宮島達男
宮島は「それは変化し続ける」「それはあらゆるものと関係を結ぶ」「それは永遠に続く」というコンセプトに基づき、1980年代半ばからLEDを用いて1から9までの数字が変化するデジタルカウンターを使ったインスタレーションや立体作品を中心に制作を行っています。0(ゼロ)は表示されずLEDは暗転しますが、これは死を意味し、生と死が繰り返されることが表現されています。時間という普遍的な概念を扱いつつも仏教的思想やテクノロジーという要素を融合させ、国際的評価を得ています。一方で、広島や長崎の悲劇を主題にしたプロジェクトも手掛け、2017年からは、東日本大震災犠牲者の鎮魂と震災の記憶の継承を願い、最終的に3,000個のLEDカウンターを東北地方に恒久設置することを目指す「時の海―東北」を継続的に制作するなど、社会的な参加型プロジェクトにも力を入れています。宮島は1988年第43回ベネチア・ビエンナーレの若手作家部門「アペルト88」で《Sea of Time》(1988年)を展示し国際的な注目を集め、その後、香川県直島の「家プロジェクト」で《Sea of Time ’98》(1998年)を発表しましたが、「時の海―東北」はこれを発展させたものです。

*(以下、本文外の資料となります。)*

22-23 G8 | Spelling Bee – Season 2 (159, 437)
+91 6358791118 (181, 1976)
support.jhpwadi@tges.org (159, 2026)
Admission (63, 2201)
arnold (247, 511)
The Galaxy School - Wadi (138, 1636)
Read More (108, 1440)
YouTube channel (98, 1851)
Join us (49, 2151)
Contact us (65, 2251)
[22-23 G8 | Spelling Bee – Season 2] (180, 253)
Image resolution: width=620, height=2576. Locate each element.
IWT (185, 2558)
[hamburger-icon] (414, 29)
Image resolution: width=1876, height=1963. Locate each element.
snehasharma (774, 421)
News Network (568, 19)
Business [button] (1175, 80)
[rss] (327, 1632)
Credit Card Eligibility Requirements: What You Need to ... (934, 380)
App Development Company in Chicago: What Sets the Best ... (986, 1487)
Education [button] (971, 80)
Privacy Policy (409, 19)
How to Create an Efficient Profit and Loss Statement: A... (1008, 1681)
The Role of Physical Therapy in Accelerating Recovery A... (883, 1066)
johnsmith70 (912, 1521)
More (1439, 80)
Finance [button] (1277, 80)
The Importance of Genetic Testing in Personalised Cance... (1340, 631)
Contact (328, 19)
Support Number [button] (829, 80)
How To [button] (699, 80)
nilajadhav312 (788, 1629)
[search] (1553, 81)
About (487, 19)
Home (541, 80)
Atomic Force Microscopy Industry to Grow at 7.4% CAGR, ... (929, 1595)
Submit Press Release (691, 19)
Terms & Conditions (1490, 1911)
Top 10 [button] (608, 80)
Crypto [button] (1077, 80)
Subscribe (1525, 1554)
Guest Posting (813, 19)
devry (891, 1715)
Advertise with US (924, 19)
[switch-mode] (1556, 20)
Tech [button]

本展では、この「時の海―東北」で現在までに制作されたデジタルカウンターをすべて集めた最新作が、一般参加者がカウンターの速度を設定する様子などが収められた記録映像とともに公開されます。また、理論上30万年以上の時を刻むことができる《30万年の時計》(1987年)と、一元論・二元論という名がつけられた《Monism/Dualism》(1989年)という、宮島の海外デビュー前後の作品も展示されます。
宮島達男アーカイブ
アーカイブ展示のセクションでは、主要な展覧会歴、カタログ、展示風景写真、展覧会評などの資料を展示し、アーティストが世界でどのように評価されてきたかを解き明かします。 会場には年表を掲示していますが、カタログバージョンを特別にPDFで公開します。
年表PDFはこちらよりダウンロードできます。(PDF/376KB)
プロフィール
1957年、東京都生まれ、茨城県在住。「それは変化し続ける」「それはあらゆるものと関係を結ぶ」「それは永遠に続く」というコンセプトに基づき、数字が変化するデジタルカウンターを使ったインスタレーションや立体作品を中心に制作を行う。1988年第43回ベネチア・ビエンナーレの若手作家部門「アペルト88」で《時の海》を展示し国際的な注目を集め、1997年ヘイワード・ギャラリー(ロンドン)での個展をはじめ世界各地で個展を開催する。1999年第48回ベネチア・ビエンナーレでは日本館代表に選ばれる。作品では時間という普遍的な概念を扱いつつも仏教的思想やテクノロジーという要素を融合させ、国際的評価を得ている。近年では北京UCCA、上海民生美術館などでも個展が開催されている。一方で、1996年には、長崎で被爆した柿の木を源とする苗木を世界各地に植樹する「時の蘇生・柿の木プロジェクト」を始動し、2017年からは、東日本大震災犠牲者の鎮魂と震災の記憶の継承を願い、「時の海―東北」を継続的に制作するなど、社会的な参加型プロジェクトにも力を入れている。